TO BE DONE: Reproduce the rows in the stretch from the line containing "The image size is (1037, 584)." through the line containing "Sort by Odometer", replacing "Stop Queue" with "Pause Queue" and changing nothing else.
--- BEGIN ---
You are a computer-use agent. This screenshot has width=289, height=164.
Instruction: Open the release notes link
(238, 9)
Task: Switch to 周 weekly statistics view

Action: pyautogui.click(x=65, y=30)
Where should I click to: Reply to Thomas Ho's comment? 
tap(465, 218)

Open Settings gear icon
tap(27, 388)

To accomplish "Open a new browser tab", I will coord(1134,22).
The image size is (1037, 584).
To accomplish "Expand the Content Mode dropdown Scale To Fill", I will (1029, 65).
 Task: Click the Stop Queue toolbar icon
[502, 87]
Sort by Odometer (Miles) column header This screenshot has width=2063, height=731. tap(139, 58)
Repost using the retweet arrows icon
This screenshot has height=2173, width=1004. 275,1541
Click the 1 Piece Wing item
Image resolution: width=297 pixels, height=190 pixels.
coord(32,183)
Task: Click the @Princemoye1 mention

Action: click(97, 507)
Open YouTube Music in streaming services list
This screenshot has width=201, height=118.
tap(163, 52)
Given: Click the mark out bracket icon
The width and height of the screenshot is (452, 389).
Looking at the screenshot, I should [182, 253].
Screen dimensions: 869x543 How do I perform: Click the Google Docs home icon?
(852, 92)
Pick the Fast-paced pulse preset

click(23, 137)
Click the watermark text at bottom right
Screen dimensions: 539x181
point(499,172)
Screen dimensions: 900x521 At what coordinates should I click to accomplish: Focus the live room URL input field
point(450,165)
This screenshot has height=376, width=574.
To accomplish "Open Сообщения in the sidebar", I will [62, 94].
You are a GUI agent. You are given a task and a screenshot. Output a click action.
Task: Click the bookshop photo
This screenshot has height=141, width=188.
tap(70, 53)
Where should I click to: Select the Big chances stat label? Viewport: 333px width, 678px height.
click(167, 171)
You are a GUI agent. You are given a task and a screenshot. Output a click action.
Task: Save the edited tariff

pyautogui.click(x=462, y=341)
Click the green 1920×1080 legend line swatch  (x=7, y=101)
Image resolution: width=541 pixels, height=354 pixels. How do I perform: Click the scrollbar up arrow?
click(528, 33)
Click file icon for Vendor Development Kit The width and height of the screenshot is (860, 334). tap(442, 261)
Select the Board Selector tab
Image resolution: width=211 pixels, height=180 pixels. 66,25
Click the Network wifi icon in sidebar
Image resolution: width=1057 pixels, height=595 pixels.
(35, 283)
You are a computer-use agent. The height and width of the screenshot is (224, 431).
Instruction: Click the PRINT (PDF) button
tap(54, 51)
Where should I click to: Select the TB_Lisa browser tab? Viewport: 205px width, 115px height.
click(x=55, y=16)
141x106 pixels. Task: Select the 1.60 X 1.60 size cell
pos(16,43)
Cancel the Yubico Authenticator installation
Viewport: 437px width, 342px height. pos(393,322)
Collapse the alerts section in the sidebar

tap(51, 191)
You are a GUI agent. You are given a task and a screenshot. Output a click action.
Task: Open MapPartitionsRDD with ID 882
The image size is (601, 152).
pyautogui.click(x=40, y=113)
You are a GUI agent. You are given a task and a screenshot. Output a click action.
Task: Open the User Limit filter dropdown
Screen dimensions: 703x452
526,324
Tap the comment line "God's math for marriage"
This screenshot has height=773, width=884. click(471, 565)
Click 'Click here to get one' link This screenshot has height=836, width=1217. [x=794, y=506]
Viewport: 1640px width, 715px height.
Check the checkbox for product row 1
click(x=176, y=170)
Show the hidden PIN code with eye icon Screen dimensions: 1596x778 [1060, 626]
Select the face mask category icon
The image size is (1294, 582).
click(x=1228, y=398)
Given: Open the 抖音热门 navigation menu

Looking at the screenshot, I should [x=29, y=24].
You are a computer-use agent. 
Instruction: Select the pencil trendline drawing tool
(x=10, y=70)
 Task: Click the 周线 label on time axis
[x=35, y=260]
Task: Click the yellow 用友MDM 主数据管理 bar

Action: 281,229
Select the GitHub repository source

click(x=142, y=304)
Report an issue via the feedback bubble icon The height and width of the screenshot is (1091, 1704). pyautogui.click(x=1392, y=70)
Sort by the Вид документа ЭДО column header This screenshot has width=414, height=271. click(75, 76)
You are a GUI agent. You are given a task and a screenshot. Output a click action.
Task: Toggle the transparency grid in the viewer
--- END ---
THE OUTPUT:
The image size is (1037, 584).
To accomplish "Expand the Content Mode dropdown Scale To Fill", I will (1029, 65).
 Task: Click the Pause Queue toolbar icon
[502, 87]
Sort by Odometer (Miles) column header This screenshot has width=2063, height=731. tap(139, 58)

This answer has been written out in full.